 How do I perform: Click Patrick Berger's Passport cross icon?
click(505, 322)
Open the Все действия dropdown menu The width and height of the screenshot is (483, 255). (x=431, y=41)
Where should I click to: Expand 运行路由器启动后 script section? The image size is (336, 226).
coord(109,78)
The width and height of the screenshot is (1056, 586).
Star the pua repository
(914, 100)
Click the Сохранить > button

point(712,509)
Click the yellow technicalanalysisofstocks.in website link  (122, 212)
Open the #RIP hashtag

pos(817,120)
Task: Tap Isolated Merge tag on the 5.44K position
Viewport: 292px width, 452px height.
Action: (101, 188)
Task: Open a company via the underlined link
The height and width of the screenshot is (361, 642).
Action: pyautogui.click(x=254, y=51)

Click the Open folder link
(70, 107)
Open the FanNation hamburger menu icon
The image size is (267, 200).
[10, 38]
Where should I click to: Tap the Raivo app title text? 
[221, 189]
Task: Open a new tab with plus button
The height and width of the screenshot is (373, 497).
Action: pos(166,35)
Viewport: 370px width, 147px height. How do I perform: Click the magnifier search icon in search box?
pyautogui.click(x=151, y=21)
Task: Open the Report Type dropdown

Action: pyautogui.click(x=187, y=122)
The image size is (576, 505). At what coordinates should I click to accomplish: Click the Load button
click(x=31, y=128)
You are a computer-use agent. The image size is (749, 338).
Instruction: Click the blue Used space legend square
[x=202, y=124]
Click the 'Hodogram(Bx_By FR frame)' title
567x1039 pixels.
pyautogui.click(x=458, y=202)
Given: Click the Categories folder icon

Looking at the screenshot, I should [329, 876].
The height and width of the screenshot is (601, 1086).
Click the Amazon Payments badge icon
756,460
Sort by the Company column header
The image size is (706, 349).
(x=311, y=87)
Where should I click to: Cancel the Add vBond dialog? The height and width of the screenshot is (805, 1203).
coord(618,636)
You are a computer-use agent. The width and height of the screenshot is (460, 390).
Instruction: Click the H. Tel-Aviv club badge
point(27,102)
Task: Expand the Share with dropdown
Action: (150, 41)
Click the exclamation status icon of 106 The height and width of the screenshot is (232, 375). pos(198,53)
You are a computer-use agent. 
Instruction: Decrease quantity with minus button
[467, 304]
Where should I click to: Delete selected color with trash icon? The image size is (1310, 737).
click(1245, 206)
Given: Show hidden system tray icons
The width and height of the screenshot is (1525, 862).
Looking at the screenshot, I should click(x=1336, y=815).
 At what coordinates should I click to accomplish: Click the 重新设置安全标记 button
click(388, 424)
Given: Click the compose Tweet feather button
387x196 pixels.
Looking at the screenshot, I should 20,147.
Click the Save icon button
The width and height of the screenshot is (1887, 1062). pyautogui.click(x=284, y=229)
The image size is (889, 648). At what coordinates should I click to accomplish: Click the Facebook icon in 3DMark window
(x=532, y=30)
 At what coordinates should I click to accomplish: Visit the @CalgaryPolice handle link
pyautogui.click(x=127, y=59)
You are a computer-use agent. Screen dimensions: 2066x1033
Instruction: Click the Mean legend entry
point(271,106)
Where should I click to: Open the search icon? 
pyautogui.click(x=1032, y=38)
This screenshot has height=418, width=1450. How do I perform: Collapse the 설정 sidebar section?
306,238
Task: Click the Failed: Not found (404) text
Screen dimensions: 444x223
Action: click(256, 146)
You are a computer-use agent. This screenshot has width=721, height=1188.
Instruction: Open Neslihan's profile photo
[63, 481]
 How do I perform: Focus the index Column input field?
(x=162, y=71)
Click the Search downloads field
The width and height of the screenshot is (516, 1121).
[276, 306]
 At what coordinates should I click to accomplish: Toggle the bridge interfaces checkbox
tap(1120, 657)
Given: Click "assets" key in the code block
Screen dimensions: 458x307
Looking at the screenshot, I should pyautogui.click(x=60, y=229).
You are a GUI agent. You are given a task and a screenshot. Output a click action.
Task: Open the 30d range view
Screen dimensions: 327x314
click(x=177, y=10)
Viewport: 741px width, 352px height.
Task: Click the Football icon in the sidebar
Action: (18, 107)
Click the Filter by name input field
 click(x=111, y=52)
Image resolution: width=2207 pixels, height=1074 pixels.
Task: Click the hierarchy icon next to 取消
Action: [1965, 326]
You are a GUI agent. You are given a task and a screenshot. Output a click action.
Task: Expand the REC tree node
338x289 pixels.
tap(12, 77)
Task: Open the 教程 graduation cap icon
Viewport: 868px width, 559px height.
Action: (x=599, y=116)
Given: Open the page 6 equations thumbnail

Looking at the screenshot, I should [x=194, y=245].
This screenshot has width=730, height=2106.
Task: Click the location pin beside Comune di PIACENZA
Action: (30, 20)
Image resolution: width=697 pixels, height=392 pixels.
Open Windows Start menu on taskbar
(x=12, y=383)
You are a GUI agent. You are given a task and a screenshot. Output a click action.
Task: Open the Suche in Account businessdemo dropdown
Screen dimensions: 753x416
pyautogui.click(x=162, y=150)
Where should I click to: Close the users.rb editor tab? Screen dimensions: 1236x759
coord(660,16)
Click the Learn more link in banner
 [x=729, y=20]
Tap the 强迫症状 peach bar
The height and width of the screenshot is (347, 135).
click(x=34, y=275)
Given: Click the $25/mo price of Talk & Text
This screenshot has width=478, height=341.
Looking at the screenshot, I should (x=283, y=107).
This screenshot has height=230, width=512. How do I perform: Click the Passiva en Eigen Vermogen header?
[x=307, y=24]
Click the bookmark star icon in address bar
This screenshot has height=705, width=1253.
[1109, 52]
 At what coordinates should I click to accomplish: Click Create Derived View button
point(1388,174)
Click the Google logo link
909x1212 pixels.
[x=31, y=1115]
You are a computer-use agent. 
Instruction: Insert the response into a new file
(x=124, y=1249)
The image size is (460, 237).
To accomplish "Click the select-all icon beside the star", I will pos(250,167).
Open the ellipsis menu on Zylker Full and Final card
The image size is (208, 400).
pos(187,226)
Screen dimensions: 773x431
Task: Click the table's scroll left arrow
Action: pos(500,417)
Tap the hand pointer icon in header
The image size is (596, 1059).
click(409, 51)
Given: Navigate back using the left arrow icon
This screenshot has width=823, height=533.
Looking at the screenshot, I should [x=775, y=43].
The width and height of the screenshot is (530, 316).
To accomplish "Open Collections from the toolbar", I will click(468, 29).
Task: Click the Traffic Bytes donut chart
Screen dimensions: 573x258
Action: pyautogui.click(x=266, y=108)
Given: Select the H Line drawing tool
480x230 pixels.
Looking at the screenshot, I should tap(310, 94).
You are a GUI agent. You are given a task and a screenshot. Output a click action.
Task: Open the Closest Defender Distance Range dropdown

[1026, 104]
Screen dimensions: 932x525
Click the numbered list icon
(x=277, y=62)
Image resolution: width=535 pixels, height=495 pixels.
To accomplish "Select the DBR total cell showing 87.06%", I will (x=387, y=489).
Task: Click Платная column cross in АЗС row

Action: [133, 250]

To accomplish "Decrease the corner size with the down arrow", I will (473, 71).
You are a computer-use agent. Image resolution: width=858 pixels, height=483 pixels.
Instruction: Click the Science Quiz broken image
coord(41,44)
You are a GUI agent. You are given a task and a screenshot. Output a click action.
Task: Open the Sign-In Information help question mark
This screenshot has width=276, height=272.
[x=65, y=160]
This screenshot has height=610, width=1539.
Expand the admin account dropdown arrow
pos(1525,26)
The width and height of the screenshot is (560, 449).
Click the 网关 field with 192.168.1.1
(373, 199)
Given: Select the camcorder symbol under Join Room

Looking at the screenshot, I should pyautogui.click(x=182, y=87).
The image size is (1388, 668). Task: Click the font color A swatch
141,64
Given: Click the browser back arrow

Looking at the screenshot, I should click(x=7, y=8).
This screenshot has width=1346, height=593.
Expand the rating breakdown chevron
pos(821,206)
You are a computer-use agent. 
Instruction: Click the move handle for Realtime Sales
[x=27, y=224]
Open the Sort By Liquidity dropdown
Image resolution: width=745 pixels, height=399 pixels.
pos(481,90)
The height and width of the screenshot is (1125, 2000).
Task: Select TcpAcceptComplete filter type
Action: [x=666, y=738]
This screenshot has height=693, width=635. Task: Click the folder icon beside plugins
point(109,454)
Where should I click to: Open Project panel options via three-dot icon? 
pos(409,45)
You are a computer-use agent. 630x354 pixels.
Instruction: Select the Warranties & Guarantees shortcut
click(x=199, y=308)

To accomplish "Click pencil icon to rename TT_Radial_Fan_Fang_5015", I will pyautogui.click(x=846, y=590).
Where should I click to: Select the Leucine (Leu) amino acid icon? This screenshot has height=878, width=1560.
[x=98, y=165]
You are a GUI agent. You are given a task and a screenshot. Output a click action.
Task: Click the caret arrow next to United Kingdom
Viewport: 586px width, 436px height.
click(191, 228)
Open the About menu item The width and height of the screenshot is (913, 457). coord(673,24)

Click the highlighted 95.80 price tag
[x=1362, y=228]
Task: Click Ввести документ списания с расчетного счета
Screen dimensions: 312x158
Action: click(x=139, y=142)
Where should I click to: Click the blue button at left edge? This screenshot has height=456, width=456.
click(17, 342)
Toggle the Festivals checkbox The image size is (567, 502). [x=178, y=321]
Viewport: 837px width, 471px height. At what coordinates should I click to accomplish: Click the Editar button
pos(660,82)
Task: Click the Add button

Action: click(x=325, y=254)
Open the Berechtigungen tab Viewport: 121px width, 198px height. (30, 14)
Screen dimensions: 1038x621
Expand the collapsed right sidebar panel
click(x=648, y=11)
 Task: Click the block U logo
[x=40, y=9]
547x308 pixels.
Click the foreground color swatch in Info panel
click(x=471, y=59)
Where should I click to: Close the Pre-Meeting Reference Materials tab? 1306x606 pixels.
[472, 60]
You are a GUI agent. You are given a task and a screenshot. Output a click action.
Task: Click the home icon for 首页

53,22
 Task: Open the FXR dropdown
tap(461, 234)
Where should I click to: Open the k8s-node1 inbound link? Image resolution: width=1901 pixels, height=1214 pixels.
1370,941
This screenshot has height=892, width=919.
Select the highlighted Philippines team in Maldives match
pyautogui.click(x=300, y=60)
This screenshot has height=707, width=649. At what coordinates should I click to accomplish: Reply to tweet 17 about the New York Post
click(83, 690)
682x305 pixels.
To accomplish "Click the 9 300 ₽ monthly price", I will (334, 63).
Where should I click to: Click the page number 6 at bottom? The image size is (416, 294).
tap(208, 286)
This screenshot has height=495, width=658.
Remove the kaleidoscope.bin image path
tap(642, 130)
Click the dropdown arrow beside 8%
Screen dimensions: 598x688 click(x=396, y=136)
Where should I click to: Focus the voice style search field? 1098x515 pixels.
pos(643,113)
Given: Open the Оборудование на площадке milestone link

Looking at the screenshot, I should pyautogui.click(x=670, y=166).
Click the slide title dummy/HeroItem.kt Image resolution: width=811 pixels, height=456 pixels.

§ **AIM OF THE EXERCISE**
Reproduce the data verbatim from the line with "Task: Open the FXR dropdown" up to and including the line with "tap(642, 130)".

§ **ANSWER TO THE TASK**
 Task: Open the FXR dropdown
tap(461, 234)
Where should I click to: Open the k8s-node1 inbound link? Image resolution: width=1901 pixels, height=1214 pixels.
1370,941
This screenshot has height=892, width=919.
Select the highlighted Philippines team in Maldives match
pyautogui.click(x=300, y=60)
This screenshot has height=707, width=649. At what coordinates should I click to accomplish: Reply to tweet 17 about the New York Post
click(83, 690)
682x305 pixels.
To accomplish "Click the 9 300 ₽ monthly price", I will (334, 63).
Where should I click to: Click the page number 6 at bottom? The image size is (416, 294).
tap(208, 286)
This screenshot has height=495, width=658.
Remove the kaleidoscope.bin image path
tap(642, 130)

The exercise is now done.